Night 3 postmortem — v0.7 kickoff (2026-05-29)
Posture entering: v0.6.x HELD. v0.7 plan (calibration + postcode fix) synthesized from the v0.6.x retrospective + DeepSeek turns 11–12.
TL;DR — calibration result
label_smoothing=0.1 does NOT pass the v0.7 ship gate. At 100K (int8, vs
v0.6.0@100K, held-out TEST): overconfidence-on-wrong 86.3% → 66.6% (−20pp,
real win) and postcode recall +4.6pp, but the PRIMARY metric — harness pass
rate — is flat-to-down (14.6%→13.8%; 15.2%→14.1% +repair), and the
pre-publish gate fires on house_number −6.0pp. Calibration improves
confidence quality but not the release metric: the harness ceiling is set by
clusters calibration can't touch (intersections 0%, street/locality boundary
errors). This is the plan's "flat → structural pivot" branch. Not promoted.
Fork for the operator: gentler ls=0.05 (iteration 2 of the 2-cap) vs pivot to
structural (#41 char-level encoder + larger model). See §0c.
0. Calibration 20K early-gate — PASSED
Overconfidence-on-wrong (≥0.9 conf on wrong predictions, TEST split):
| Model | wrong @ ≥0.9 | wrong-bucket mean | p50 |
|---|---|---|---|
| v0.6.0 (int8) | 86.3% | 0.956 | 1.000 |
| calib step-20K (fp32) | 64.2% | 0.842 | 0.924 |
A 22pp overconfidence drop at 20K, confidence mass pulled off 1.0 and capped ~0.95 — the label_smoothing signature. On track toward the plan's ~50% target by 100K. Early-kill gate did NOT fire; training continued. (fp32-vs-int8 caveat: the effect dwarfs any quantization artifact; final gate uses parity.)
0b. Calibration 50K interim full gate — MIXED→CONCERNING (under-trained)
Interim gate on the step-50K checkpoint (int8, parity with v0.6.0 int8) vs v0.6.0@100K. Caveat: calib is half-trained here; 100K is the fair compare.

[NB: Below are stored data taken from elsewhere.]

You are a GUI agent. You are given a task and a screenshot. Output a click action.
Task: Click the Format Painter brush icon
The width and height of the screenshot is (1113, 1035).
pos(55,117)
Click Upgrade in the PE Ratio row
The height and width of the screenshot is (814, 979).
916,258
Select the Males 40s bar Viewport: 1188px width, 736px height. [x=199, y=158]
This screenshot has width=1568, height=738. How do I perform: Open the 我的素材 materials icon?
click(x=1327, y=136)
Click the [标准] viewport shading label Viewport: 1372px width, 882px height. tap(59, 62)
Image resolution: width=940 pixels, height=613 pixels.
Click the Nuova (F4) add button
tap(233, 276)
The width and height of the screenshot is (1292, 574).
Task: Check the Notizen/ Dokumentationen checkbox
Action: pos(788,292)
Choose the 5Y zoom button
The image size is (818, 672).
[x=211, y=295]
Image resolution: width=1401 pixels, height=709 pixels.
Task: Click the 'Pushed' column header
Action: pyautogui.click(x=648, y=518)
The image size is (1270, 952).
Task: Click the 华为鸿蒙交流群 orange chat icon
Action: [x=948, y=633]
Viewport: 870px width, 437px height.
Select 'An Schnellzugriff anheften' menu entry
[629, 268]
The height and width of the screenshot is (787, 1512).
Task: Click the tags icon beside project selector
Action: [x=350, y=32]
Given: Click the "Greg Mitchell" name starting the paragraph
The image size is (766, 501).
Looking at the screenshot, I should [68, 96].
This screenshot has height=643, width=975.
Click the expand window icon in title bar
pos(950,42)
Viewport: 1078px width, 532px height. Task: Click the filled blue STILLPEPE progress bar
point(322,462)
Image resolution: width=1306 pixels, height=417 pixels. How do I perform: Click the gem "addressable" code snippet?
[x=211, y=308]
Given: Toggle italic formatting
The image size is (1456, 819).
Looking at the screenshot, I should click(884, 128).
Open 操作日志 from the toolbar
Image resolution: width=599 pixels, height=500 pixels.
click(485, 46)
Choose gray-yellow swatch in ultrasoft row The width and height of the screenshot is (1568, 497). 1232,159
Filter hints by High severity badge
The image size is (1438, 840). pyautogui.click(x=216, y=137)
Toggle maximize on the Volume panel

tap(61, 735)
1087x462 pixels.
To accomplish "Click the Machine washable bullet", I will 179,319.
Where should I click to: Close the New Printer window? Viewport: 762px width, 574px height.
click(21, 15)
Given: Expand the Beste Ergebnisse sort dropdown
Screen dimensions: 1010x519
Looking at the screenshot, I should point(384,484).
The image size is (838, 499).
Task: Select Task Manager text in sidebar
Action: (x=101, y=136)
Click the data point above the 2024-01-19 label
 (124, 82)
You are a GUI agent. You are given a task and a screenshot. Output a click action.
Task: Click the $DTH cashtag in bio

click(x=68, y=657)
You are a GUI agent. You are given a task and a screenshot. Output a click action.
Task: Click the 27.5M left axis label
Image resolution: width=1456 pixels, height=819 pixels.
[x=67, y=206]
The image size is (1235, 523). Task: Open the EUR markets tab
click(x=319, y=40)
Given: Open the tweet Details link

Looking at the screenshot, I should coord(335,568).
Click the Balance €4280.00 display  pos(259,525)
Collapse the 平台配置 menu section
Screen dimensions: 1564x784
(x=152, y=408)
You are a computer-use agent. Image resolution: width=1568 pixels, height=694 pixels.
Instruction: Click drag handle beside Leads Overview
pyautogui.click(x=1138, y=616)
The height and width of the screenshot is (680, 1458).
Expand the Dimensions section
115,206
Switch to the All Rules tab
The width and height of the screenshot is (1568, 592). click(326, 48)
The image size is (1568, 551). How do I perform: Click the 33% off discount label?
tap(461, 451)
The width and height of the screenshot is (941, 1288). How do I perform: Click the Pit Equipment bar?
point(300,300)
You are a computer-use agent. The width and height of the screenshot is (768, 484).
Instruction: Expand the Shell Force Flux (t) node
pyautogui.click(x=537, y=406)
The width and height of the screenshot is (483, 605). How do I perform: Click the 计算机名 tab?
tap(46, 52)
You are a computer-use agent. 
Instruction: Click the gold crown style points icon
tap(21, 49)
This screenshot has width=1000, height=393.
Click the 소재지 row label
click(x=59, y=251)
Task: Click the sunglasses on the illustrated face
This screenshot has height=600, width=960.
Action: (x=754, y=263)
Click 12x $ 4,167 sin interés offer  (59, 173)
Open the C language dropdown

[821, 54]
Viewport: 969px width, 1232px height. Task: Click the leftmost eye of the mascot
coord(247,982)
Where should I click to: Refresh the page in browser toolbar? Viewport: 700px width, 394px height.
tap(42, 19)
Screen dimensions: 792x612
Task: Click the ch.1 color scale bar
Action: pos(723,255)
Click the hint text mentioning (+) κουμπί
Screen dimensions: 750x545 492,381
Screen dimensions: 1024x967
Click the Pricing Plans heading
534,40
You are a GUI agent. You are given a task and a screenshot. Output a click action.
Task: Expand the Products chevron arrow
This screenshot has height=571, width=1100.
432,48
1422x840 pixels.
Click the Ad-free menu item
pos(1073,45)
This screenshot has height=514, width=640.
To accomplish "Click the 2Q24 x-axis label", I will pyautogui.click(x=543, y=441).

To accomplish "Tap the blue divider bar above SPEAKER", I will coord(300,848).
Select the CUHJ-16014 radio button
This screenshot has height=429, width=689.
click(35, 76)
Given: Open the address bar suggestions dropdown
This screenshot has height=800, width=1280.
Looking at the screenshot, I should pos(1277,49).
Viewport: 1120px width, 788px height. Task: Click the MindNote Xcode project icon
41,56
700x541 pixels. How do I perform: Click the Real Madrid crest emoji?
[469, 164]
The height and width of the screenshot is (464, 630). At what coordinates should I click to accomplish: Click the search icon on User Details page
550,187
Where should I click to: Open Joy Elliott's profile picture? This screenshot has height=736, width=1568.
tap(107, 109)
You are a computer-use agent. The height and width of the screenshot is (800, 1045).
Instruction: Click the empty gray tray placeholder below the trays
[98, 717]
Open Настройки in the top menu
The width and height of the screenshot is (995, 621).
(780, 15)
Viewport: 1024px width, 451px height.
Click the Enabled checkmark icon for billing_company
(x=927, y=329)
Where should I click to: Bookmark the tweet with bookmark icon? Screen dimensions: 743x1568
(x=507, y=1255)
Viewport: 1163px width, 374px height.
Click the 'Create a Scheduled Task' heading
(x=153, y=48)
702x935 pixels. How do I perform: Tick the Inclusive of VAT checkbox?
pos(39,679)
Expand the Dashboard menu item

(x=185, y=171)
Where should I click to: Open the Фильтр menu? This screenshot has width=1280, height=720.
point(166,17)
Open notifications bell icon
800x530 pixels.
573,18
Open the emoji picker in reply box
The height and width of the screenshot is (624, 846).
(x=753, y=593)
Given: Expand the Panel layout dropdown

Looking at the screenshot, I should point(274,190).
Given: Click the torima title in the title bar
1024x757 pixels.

| Metric | v0.6.0@100K | calib@50K | |
|---|---|---|---|
| Overconfidence-on-wrong (≥0.9) | 86.3% | 65.4% | ✓ down (but ~65%, not ~50%) |
| Harness pass rate (PRIMARY) | 14.6% | 12.0% | ✗ down 2.6pp |
| Structural validity (#37) | 97.6% | 69.7% | ✗ down 28pp |
| Exact match (TEST) | 21.5% | 18.6% | ✗ down 2.9pp |
| locality recall | 36.9% | 27.3% | ✗ down 9.6pp |
| postcode recall | 74.8% | 78.4% | ✓ up 3.6pp |
| dep_locality | 0 halluc. | +88 halluc. | ✗✗ |
| subregion | absent | +30 halluc. | ✗✗ |
Mechanism (not just under-training): label smoothing flattens the target distribution, so low-prior tags (deplocality / subregion, class-weight 0.3) that were suppressed now leak → hallucination explosion AND structural-validity collapse (spurious spans + dropped anchors → stranded fragments). The _pattern (rare-tag leakage) is smoothing overcorrection, not uniform under-training. The #37 checker earned its keep — it caught a regression the harness pass-rate number alone would have under-weighted.
Provisional read: label_smoothing=0.1 looks too aggressive. If 100K
confirms harness ≤ 14.6% + structural drop, the natural iteration-2 is
label_smoothing=0.05 (gentler) — operator's call (2-iteration cap). Did NOT
kill the run: 100K is the fair comparison and the marginal cost is ~$4.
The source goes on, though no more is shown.